In the present study, age had significant effect on Candida spp. distribution among patients. In previous studies analyzing species distribution in association with patient age, they observed that C. glabrata was the most prevalent isolate in elderly patients, while C. parapsilosis was more frequent in younger patients. C. albicans and C. tropicalis were isolated from all age groups36,37.

Yardimci et al.24 reported that micafungin sensitivity was the highest (97.4%) while fluconazole showed lowest sensitivity (66.1%) in 236 isolates which is consistent with this study. Similarly, an Egyptian study6, reported that resistance to fluconazole and voriconazole was 58.3% and 16.7% respectively among Candida BSIs. Fluconazole resistance in NAC and C. albicans were 64.3% and 50.0% respectively. This agreed with another Egyptian study conducted at Cairo University on pediatric patients in which they found high resistance rate to fluconazole among C. albicans (38.9%) and NAC (44.0%) causing BSIs16. Another study in ICU at Ain Shams University Hospital, Egypt, showed that all identified candida spp., including C. albicans, C. krusei, C. glabrata, C. tropicalis, and C. parapsilosis had high resistance to voriconazole and fluconazole (38.4% and 38.5%; 21.5% and 100.0%; 100.0% and 40.0%; 12.5% and 25.0%; and 10.0% and 20.0%, respectively33. In Solomon et al., study 38, all Candida isolates were susceptible to caspofungin, micafungin, amphotericin B and voriconazole. While C. parapsilosis and C. auris showed complete resistance to fluconazole and C. tropicalis was resistant to flucytosine.

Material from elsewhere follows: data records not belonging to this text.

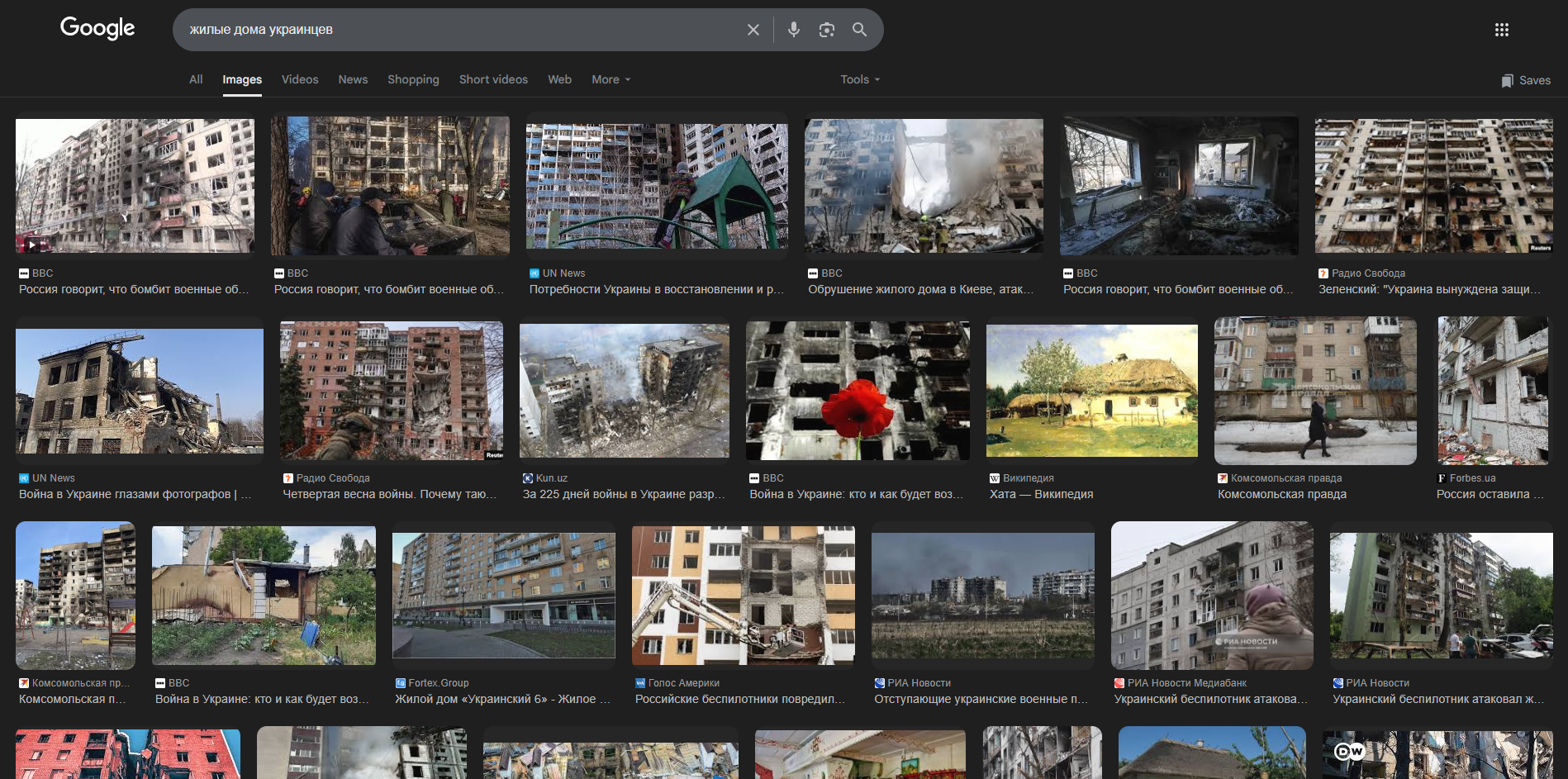Screen dimensions: 1568x779
Task: Expand the More dropdown menu
Action: (x=611, y=79)
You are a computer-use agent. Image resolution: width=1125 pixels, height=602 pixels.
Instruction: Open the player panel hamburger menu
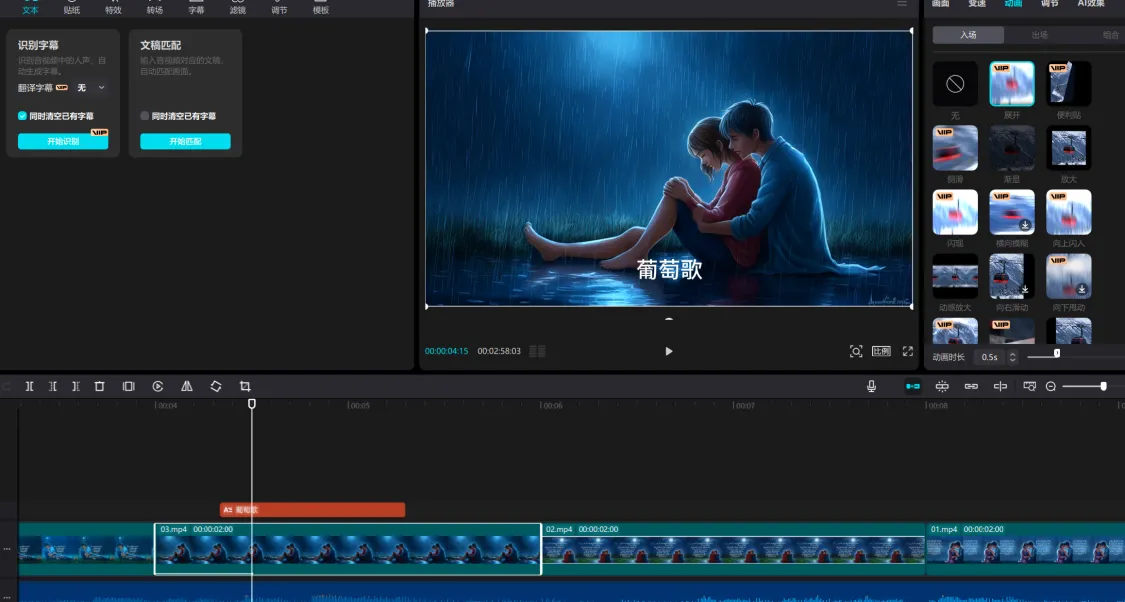click(x=902, y=4)
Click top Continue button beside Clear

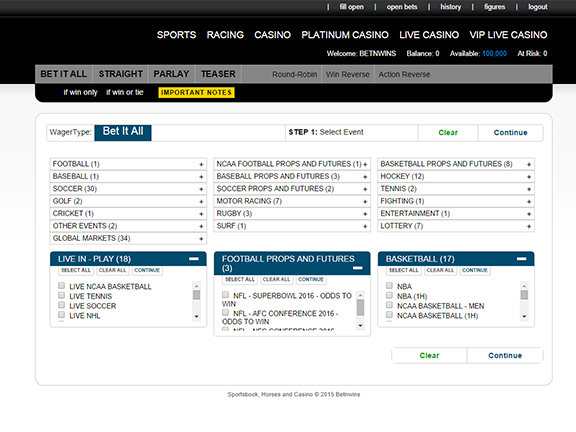coord(510,133)
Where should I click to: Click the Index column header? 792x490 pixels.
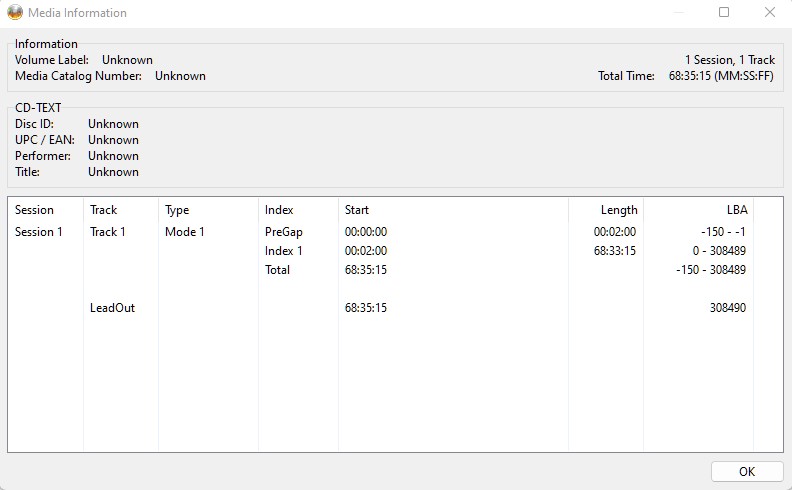[279, 210]
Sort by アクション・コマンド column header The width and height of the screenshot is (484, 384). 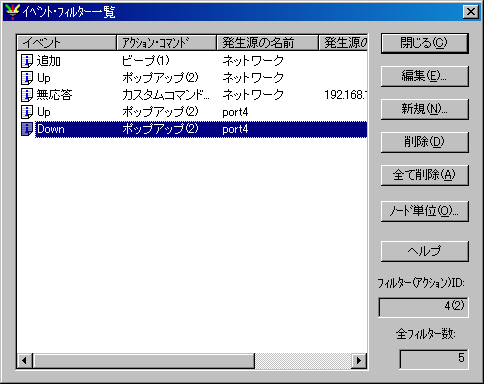tap(167, 43)
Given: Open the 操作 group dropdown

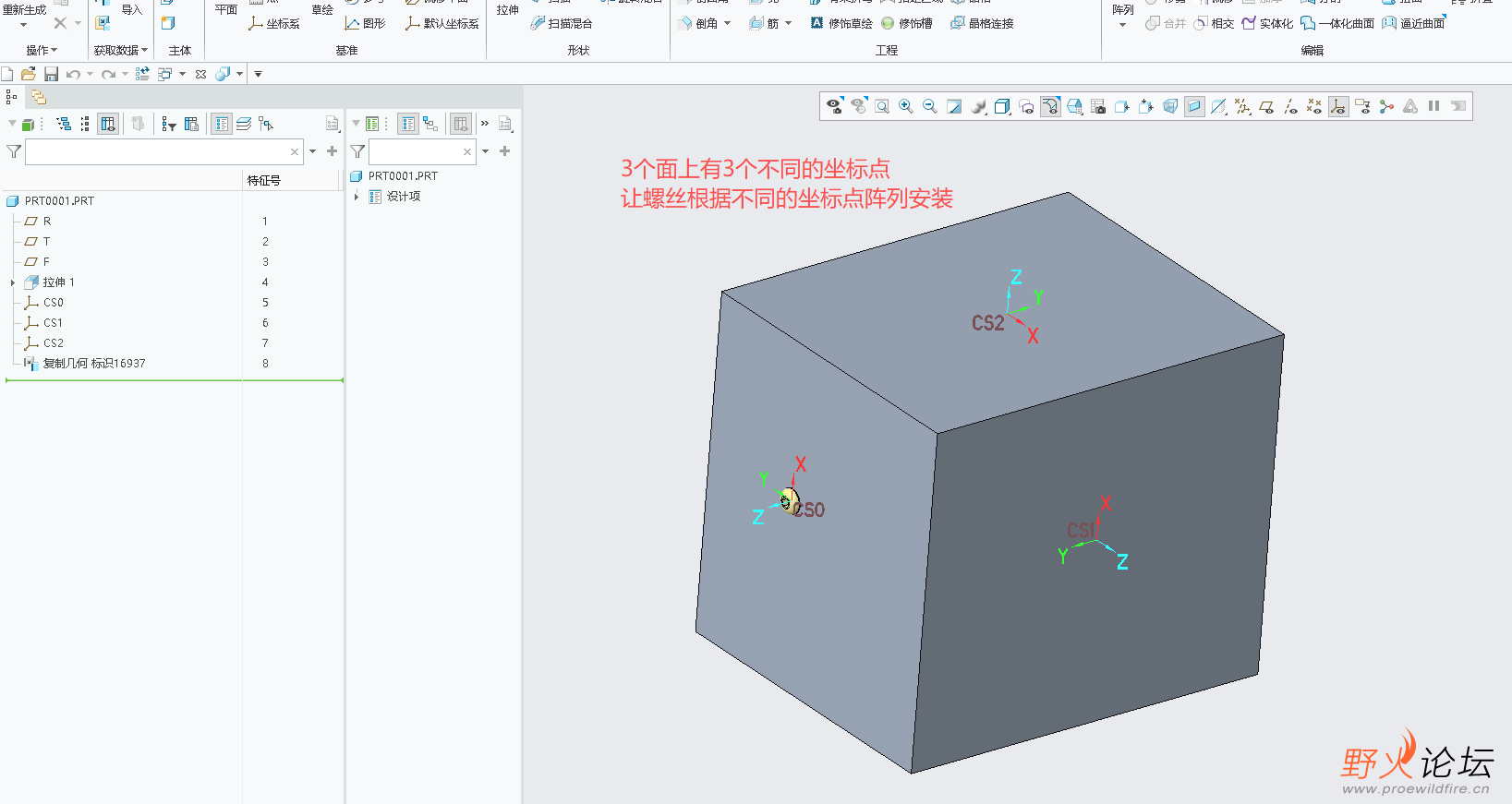Looking at the screenshot, I should point(42,51).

Our data revealed that the majority of isolates (> 70%) were biofilm producers and positive for biofilm related genes (HWP1 and ALS1). In agreement, Brunetti et al.23 stated that 69.28% of Candida BSIs were biofilm producers with the highest intrinsic production among Calbicans and Ctropicalis. Additionally, Treviño-Rangel et al.28 discovered that all the strains (89 isolates) produced biofilm with the highest biofilm density among C. tropicalis.

Further studies with a larger number of isolates, preferably multicenter studies, should be performed to confirm our findings and retrieve more statistically significant results. Also further researches were needed to discuss the association of Candida spp. virulence determinants (biofilm capacity and their related genes) with the clinical course and prognosis of affected patients. Additionally, relation between prophylaxis with antifungal drugs and the prevalence of Candida spp. should be investigated in future researches.


There is remarkable rising incidence of NAC BSIs and high rates of fluconazole resistance highlighting the need for continuous candidemia surveillance, antifungal stewardship to maintain antifungal efficacy and analysis of risk factors associated with shift to NAC candidemia. Future research into the molecular mechanisms underlying azole resistance is recommended.